Wednesday, November 19, 2008

Goodly creatures

G got into the car yesterday when I picked the girls up at school. Their class had spent the afternoon with a visiting priest who runs an orphanage in Sri Lanka. We found out the main difference between here and Sri Lanka, G said. It's that, in Sri Lanka, you don't live with anyone before you get married. And, if you have a baby out of wedlock, it's a really big deal.
Those are not the first differences between the South of France and Sri Lanka that had immediately come to mind. Let's see: civil war; poverty; disease; infant mortality...couples living together before marriage.

It reminded me of something E had said a few weeks ago. The four of us went to see Woody Allen's Vicky Cristina Barcelona--the one, as L helpfully put it, with a three-way. (You took the girls? she laughed. The choice of American movies is not that extensive in our corner of the world.) We came out of the theater afterwards and E said: I think Scarlett Johansson should have stayed with Javier Bardem and Penelope Cruz. They were all three happier together than apart.
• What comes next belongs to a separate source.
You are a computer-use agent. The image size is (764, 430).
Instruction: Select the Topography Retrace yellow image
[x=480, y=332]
C and I grew up in extended families in which living together before marriage was, if not an outright sin, then at least something that you didn't talk about. We both remember when Dan Quayle called out Murphy Brown's unmarried pregnancy and the religious right yammered on and on (and on) about it. And as for a ménage à trois--I'm not sure I even knew what that was until college, if then.

Our girls are growing up in a different culture. It's not just because we live in France now--our Stateside life featured plenty of unmarried cohabiting couples and single parents (although no ménages that I knew about)--but living in France doesn't hurt, either. It means that C and I get to cherry pick American culture: yes Jon Stewart, no Bill O'Reilly, yes The New Yorker, no Teen Vogue, yes Woody Allen, no High School Musical 18 (well, they have seen High School Musical, but only once or twice, and no product tie-ins). And it means that the world they walk around in is one that rejected John Calvin and all his uptight teachings on the evils of sexuality, in which outside every pharmacie is a condom dispenser.
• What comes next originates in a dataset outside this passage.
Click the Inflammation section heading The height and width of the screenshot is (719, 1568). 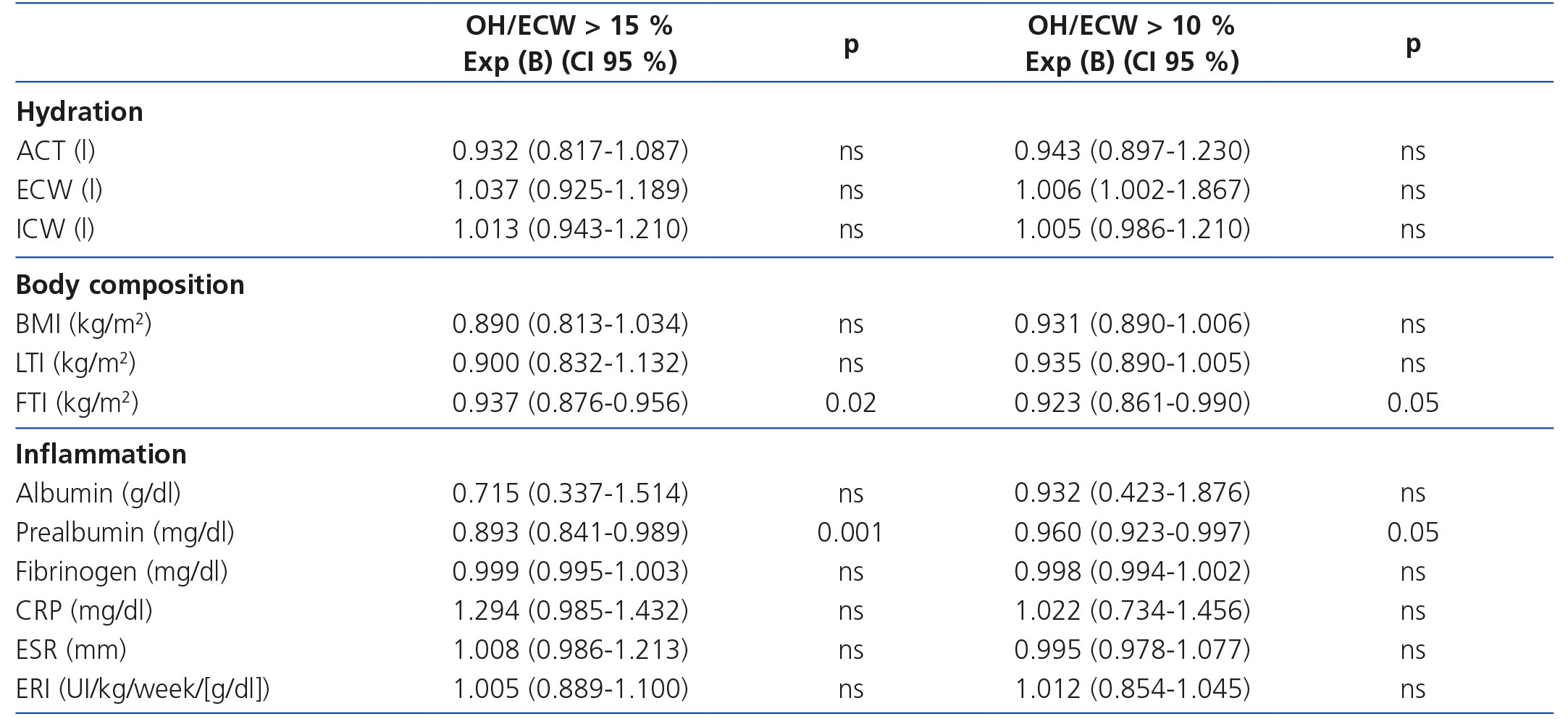pyautogui.click(x=101, y=455)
I know, of course, that E and G will still have plenty to sort out about their upbringing. (Can you believe she used to write about us? Oh my god, that was just wrong, I can hear the phone conversation between them when they're 30 right now.) But they already live in a world where there is less shame, and less to be ashamed of, than our world when we were their age. A world in which more things are possible and fewer things are judged. They carry with them an easy confidence, a belief in the efficacity of love and hope. I take no credit: most of the time, I'm just running through my list of laundry and dinner and making sure they've done their homework and have the dogs been for a walk? But I'm so proud and grateful. Oh brave new world, that has such people in it.